The first edition of Organic Psychiatry, subtitled The Psychological Consequences of Cerebral Disorder, took seven years to write while he continued full-time work as a clinical psychiatrist, helped his wife to bring up two small children and cared for elderly relatives. Among many other administrative roles, in 1987 he was founding president of the British Neuropsychiatry Association, which awards an annual prize for early career researchers in his name.
Lishman was born in Houghton-le-Spring, Co Durham (now Tyne and Wear), the younger child (he had an older sister, Valerie) of Madge (nee Young), a teacher, and George Lishman. The family was influential in the town thanks to the successful tallow chandlery founded by Alwyn’s great-grandfather, a former mineworker, that supplied candles for mining and shipbuilding all over the north-east. Alwyn’s father had started training as a dentist and hoped to move on to medicine, but after being taken prisoner during the first world war he was unable to complete his studies and managed the family business.
Alwyn attended Houghton-le-Spring grammar school and, having played the piano since the age of five, intended to be a musician. But he succumbed to “relentless pressure” from his parents to become a doctor and in 1950 went to Birmingham University to study physiology and anatomy. There he was lucky enough to work in the laboratory of Solly Zuckerman, later government chief scientist, who inspired him to continue with research and complete his medical qualification.
During his national service in the late 50s, he worked at a military hospital near Oxford, researching head injury, epilepsy and other topics under a succession of distinguished neurologists. Russell, a head injury specialist, took him on as registrar after his military service ended. A career in neurology beckoned, but Lishman had doubts. There seemed little he could do for his patients once he had diagnosed their condition. He had begun to read up on psychology and psychiatry, and decided he was more interested in the mind. He later said it “took a certain amount of unworldliness to make the move”, but he went to the Maudsley hospital in Denmark Hill, London, for psychiatric training.

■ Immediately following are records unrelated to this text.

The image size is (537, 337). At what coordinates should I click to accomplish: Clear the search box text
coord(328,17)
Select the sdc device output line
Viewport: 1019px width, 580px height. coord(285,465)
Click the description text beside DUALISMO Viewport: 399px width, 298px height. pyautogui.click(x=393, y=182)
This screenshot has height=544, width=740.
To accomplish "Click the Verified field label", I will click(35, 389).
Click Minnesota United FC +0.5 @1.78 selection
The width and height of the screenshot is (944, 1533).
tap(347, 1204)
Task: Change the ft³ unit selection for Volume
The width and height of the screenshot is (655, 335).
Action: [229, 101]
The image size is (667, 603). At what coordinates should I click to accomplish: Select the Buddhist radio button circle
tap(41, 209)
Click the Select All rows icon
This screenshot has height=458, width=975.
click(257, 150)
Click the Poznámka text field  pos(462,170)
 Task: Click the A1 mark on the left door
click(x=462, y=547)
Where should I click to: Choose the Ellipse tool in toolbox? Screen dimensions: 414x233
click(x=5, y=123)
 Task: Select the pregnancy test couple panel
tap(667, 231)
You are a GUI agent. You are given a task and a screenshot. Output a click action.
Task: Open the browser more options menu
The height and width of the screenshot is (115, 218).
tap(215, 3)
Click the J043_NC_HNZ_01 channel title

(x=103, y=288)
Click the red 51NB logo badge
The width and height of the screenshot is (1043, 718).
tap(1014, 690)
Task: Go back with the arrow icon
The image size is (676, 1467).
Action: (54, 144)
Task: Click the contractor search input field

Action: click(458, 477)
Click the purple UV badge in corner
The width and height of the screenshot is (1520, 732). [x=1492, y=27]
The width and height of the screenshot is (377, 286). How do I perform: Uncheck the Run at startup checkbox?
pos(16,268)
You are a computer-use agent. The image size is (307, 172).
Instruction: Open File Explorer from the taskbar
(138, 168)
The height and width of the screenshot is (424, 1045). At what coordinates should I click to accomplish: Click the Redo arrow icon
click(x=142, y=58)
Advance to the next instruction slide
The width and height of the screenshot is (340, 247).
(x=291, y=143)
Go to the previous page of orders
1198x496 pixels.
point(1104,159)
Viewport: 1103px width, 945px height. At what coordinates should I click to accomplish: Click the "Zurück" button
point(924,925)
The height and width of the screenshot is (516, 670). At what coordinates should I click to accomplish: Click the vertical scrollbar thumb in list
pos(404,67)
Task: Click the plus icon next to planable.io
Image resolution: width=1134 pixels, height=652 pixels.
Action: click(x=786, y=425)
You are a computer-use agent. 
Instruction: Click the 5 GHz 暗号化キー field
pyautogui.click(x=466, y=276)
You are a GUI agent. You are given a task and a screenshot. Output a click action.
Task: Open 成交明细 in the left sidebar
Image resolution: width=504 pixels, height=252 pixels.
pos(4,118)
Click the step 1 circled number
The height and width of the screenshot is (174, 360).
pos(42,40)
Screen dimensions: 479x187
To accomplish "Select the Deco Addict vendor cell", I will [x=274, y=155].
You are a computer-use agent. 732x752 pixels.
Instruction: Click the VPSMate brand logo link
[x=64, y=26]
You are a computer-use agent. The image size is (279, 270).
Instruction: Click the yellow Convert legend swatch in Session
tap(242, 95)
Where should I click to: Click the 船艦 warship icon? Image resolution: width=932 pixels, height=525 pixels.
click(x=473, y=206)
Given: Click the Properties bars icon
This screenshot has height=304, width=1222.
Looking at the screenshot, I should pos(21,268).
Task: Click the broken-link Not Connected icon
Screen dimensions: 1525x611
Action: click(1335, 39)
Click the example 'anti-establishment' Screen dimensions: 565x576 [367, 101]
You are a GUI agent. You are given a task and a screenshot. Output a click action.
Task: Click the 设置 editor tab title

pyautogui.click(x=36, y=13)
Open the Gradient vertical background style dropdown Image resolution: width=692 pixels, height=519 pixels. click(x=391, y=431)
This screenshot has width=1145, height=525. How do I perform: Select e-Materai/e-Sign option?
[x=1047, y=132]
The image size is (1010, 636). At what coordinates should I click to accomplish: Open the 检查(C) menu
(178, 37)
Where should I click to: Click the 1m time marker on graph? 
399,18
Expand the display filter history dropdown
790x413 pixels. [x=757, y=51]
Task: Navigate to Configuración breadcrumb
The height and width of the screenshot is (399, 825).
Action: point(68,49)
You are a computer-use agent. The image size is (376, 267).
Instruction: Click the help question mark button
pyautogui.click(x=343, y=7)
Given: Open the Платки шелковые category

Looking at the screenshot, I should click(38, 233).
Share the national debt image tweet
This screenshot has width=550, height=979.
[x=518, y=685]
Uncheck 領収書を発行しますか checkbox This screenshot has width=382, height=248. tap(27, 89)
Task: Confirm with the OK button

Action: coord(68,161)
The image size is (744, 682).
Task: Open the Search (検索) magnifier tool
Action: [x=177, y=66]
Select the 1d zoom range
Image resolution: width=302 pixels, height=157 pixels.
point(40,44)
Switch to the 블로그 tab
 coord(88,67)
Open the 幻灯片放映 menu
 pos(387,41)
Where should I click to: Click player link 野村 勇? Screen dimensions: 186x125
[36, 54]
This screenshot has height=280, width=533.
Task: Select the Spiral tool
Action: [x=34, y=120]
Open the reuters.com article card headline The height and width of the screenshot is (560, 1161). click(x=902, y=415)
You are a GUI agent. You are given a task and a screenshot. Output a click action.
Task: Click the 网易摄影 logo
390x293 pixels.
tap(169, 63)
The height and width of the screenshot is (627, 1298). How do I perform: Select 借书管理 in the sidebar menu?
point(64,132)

After qualifying in 1966 he spent a year as a consultant in psychological medicine at the National Hospital for Nervous Diseases in Queen Square, London, examining neurological patients who had psychological symptoms. In 1967 he returned to the Maudsley as a consultant, and remained there until his retirement. He was a kind and generous mentor to his junior colleagues, many of whom went on to hold chairs in neuropsychiatry. Maria Ron recalls that as well as offering her the chronic alcoholism problem for her thesis, “he spent a lot of time discussing things with me, teaching me how to write properly. I was Lishmanised!”
He continued to be an accomplished keyboard player. In addition to his Bechstein, he built himself a harpsichord and regularly played his local church organ. His idea of a holiday was to tour Europe visiting the organs in baroque churches.
In 1966 he married Marjorie Loud, a psychiatric social worker, and they had two children, Victoria and William. Marjorie later developed a slow-growing brain tumour and Lishman took early retirement in 1993 in order to care for her, though he continued to work on the third (1997) edition of his textbook.
Marjorie died in 2000. Lishman is survived by his children and two grandchildren.
• William Alwyn Lishman, neuropsychiatrist, born 16 May 1931; died 24 January 2021
• This article was amended on 5 March 2021. Houghton-le-Spring was historically in Co Durham rather than Northumberland.